I mean, that is the ultimate IO success story to justify our existence sometimes to companies. And I really want other listeners here who have an opportunity to potentially think about doing something for that for their company to know that it is possible and to see that, or to hear about it here, because I was blown away. If I got to do studies like that all day for a living, I would be pretty pumped.

Nicholas Bremner:

I appreciate it, Charles. One thing I’ll add quickly here is that, it is a model, right? I mean, we know that people are notoriously poor predictors of their future behavior. And so, there’s obviously some heavy assumptions that are rolled into this. But I would say that, don’t let certain assumptions and small limitations prevent you from trying to make that connection where you can. It’s a matter of making that effort. It’s guaranteed not going to be accurate to the dollar by any means, but it’s an approximation. At the end of the day, if you think about what you’re trying to do this for, it’s to change minds and help people take the hiring process seriously, and that’s really the desired effect.

Dr. Charles Handler:

Yeah, yeah, absolutely. Well, we know that, and you obviously are a good researcher and psychologist, because you read any journal article or whatever, there’s always the caveat at the end. So “here’s the things that we couldn’t control. Here’s the reasons that it might not work,” but it’s still valuable for us to talk about it. So, that fits to me. I would appreciate more hearing that than someone trying to claim that this is a highly tuned model that can constantly predict every penny kind of thing.

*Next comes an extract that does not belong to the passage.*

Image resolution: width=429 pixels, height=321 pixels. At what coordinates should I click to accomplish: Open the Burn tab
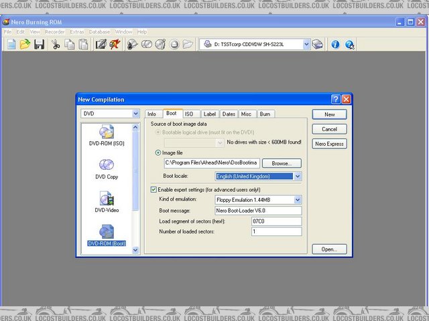tap(265, 114)
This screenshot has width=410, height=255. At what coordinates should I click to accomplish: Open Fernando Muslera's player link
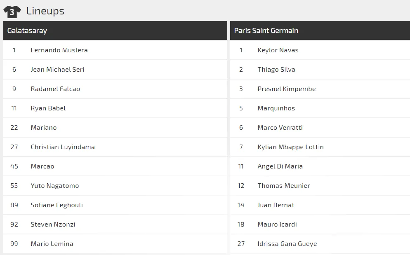[59, 50]
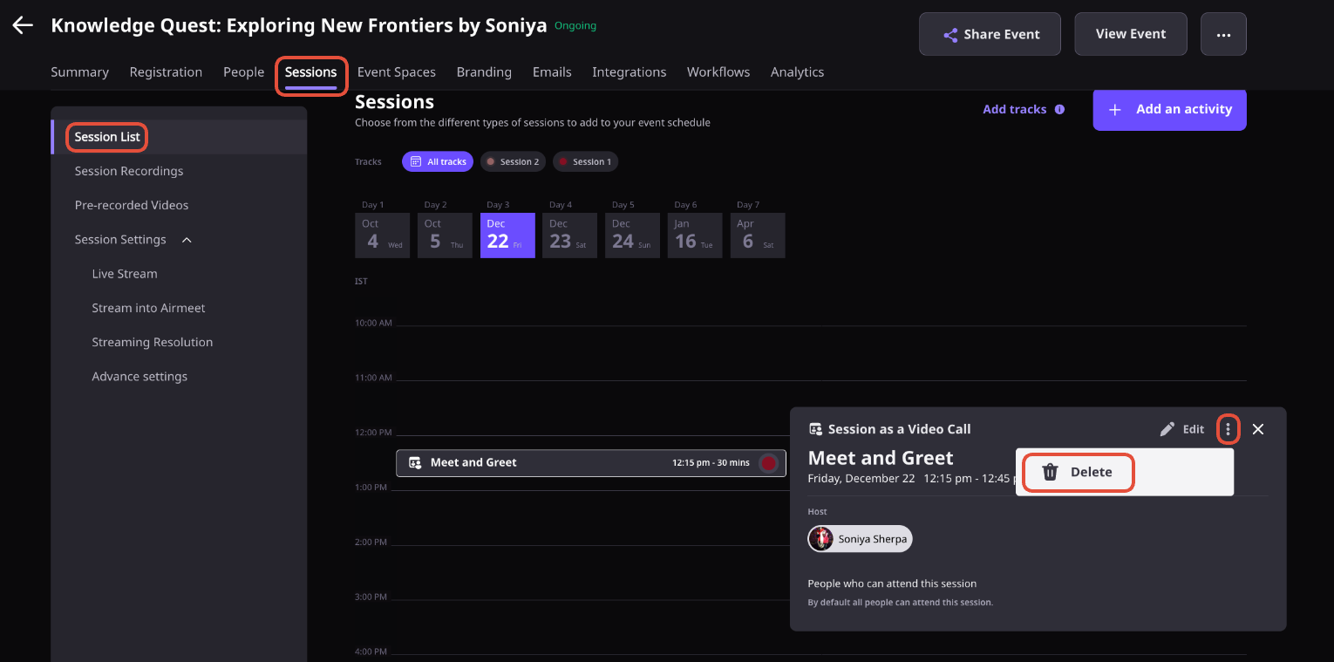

But really great stuff. Any closing things you want to bring up about what we’ve talked about today, or in general? Thoughts about assessments? And then we can play on out.

Nicholas Bremner:

I just want to say thank you for having me on. It’s been a great conversation. You mentioned at the beginning that I’m a content creator now. I actually do have my own podcast that I —

Dr. Charles Handler:

Oh, nice. Plug it. Plug it. Please plug it.

Nicholas Bremner:

Yeah, I’m going to plug my podcast, Charles.

Dr. Charles Handler:

Do it.

Nicholas Bremner:

We’ve been on hiatus for a little while, but we’re thinking of picking it back up. It’s called Mind Your Work, and you can check us out on Spotify, iTunes, whatever. We’re on all the streaming services, and our website is MindYourWork.io. So, it’s an IO psychology podcast, as well. We talk about a range of stuff, like where the nine-to-five workday came from, is it actually good for us? Talk about personality, leadership, all that good stuff.

Dr. Charles Handler:

Very nice. I did not know about that until we did the prep for this. So, that’s good to file away. I wish there was somewhere a list of all the IO-related podcasts because I know there’s more than I might know about and other people might know about.

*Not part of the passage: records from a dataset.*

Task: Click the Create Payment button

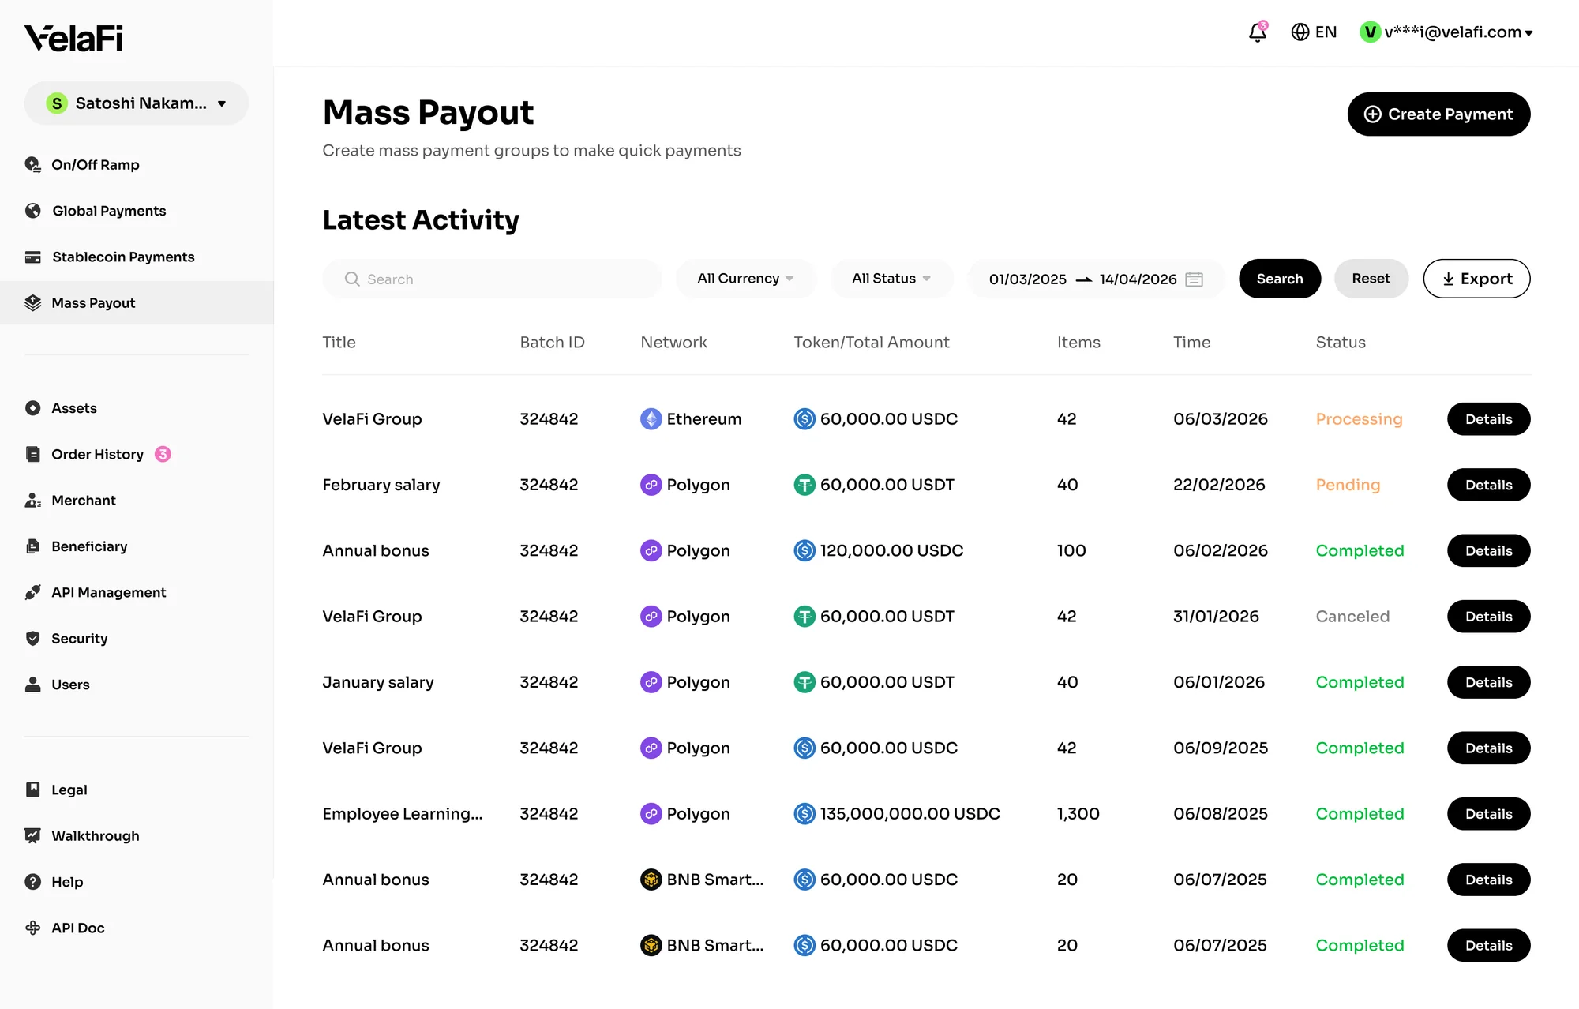Action: 1438,114
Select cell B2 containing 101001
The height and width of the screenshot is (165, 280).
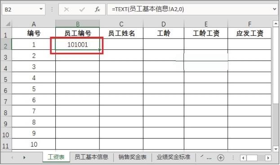tap(77, 44)
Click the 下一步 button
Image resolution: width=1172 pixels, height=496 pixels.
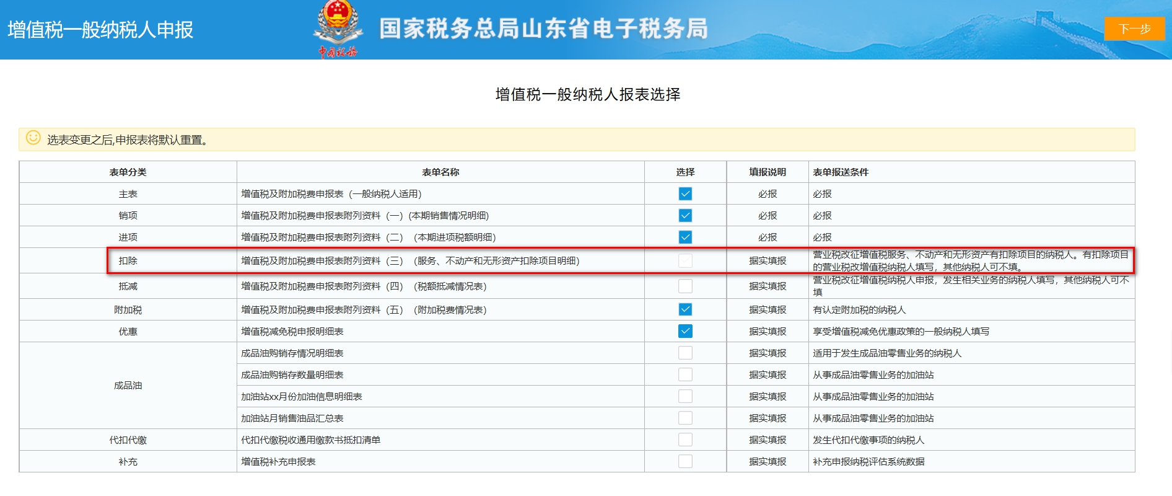pos(1134,29)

I know that SIOP has a few of them listed on their website, but it would be really cool to just have an index of those things somewhere if anybody’s listening and wants to try to take that on. But beyond that, how can people follow you? Any other places they could see you talking about the things that you value and what you’re doing?

Nicholas Bremner:

Yeah, yeah. So, I have a Twitter account, @NLBremner, that you can follow. I’m not super-active on there. I’m trying to be more active these days. And then LinkedIn is usually the best way to reach me and to connect, and probably the area that I’m most active on as well. So yeah, those would be the areas.

Dr. Charles Handler:

Awesome. Well, thanks so much for sharing a half hour with us today. Super enjoyable, and look forward to, maybe I’ll even meet you at SIOP if you end up being out there.

Nicholas Bremner:

Yeah, for sure. Thanks for having me on Charles. Greatly appreciate it. Cheers.